Bank Syariah secara umum memiliki 2 peran utama, yaitu.

  1. Sebagai badan usaha (tamwil). Fungsi bank syariah sebagai badan usaha meliputi beberapa fungsi, yaitu sebagai manager investasi yang menarik dana dari para nasabah dan investor. Selain sebagai manager investasi bank syariah juga menempatkan dirinya sebagai investor yang akan menyalurkan dana untuk kegiatan-kegiatan yang akan memperoleh keuntungan. Fungsi lain dari bank syariah adalah sebagai jasa perbankan yang memberikan pelayanan berupa jasa keuangan, jasa non-keuangan, dan jasa keagenan.
  1. Sebagai badan sosial (maal). Yang dimaksud dengan badan sosial adalah bank syariah berlaku sebagai pengelola dana dalam menyerap dan menyalurkan zakat, infak, dan sedekah.

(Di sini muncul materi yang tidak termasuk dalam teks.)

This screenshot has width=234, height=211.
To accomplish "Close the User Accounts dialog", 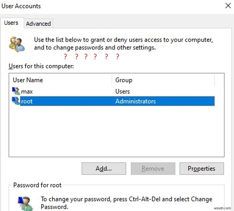I will click(x=228, y=5).
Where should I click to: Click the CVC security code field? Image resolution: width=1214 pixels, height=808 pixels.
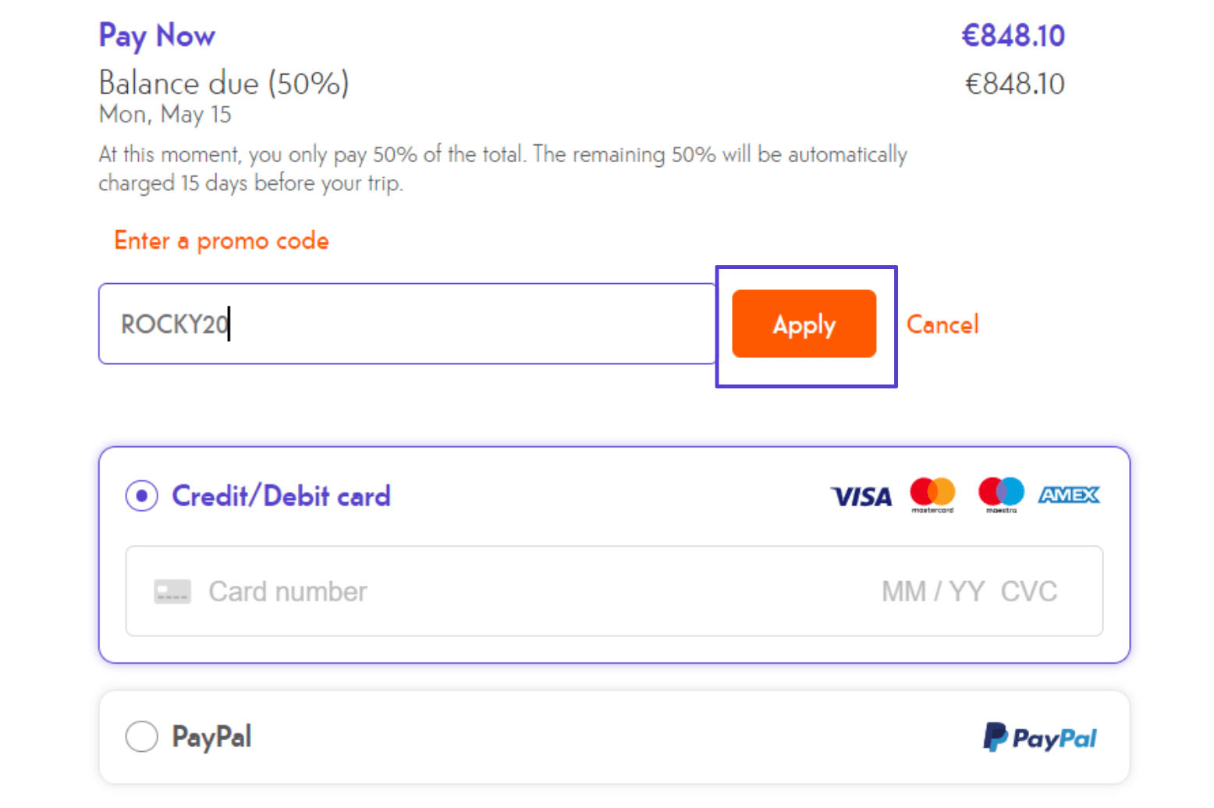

(baca juga : peran penting bank syariah)

Pada dasarnya kegiatan usaha bank syariah dan bank konvensional mengarah pada tujuan yang sama, yaitu menghimpun dana dari nasabah dalam bentuk tabungan dan menyalurkan dana untuk kegiatan investasi yang mampu memberikan keuntungan. Perbedaan antara kedua perbankan ini adalah penerapan prinsip operasional bertolak belakang, dimana dalam sistem perbankan konvensional mengenal dan memberlakukan istilah bunga.

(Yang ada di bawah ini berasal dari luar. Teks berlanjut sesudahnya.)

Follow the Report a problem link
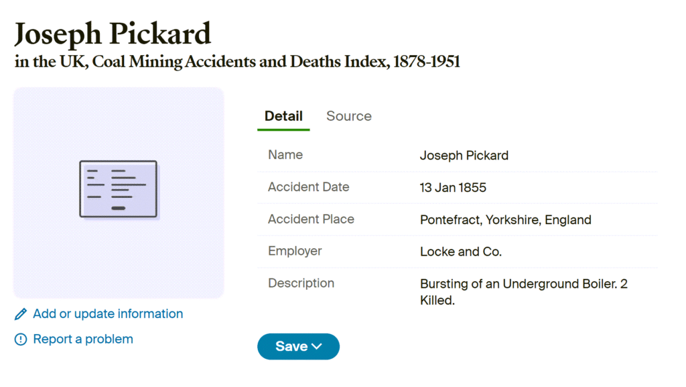The height and width of the screenshot is (387, 686). click(x=83, y=339)
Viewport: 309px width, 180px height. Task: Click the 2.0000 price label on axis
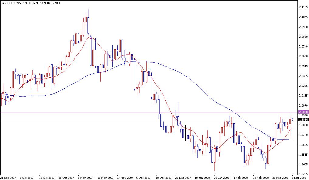point(304,111)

(baca juga : perbedaan bank konvensional dan bank syariah)

Penerapan bunga memang memberikan keuntungan bagi bank konvensional dan bagi negara-negara yang bukan Islam, model seperti ini memang sudah biasa dan wajar terjadi. Namun dengan adanya praktik bunga akan sangat berbeda responnya jika diterapkan di negara Islam. Bunga atau dalam Islam disebut riba merupakan bentuk praktik transaksi yang dilarang karena tidak sesuai dengan prinsip-prinsip nilai Islam. Dengan hadirnya bank syariah tentu menjadi jawaban yang tepat bagi negara Islam atau negara yang mayoritas penduduknya adalah Islam seperti di Indonesia. Bank syariah dalam menjalankan kegiatan usahanya terhindar dan bebas dari praktik bunga dan kegiatan-kegiatan yang tidak sesuai dengan tuntunan agama. Karena tidak lagi berbasis pada bunga, bank syariah mendapat keuntungan dari adanya bagi hasil, jual beli, dan sewa.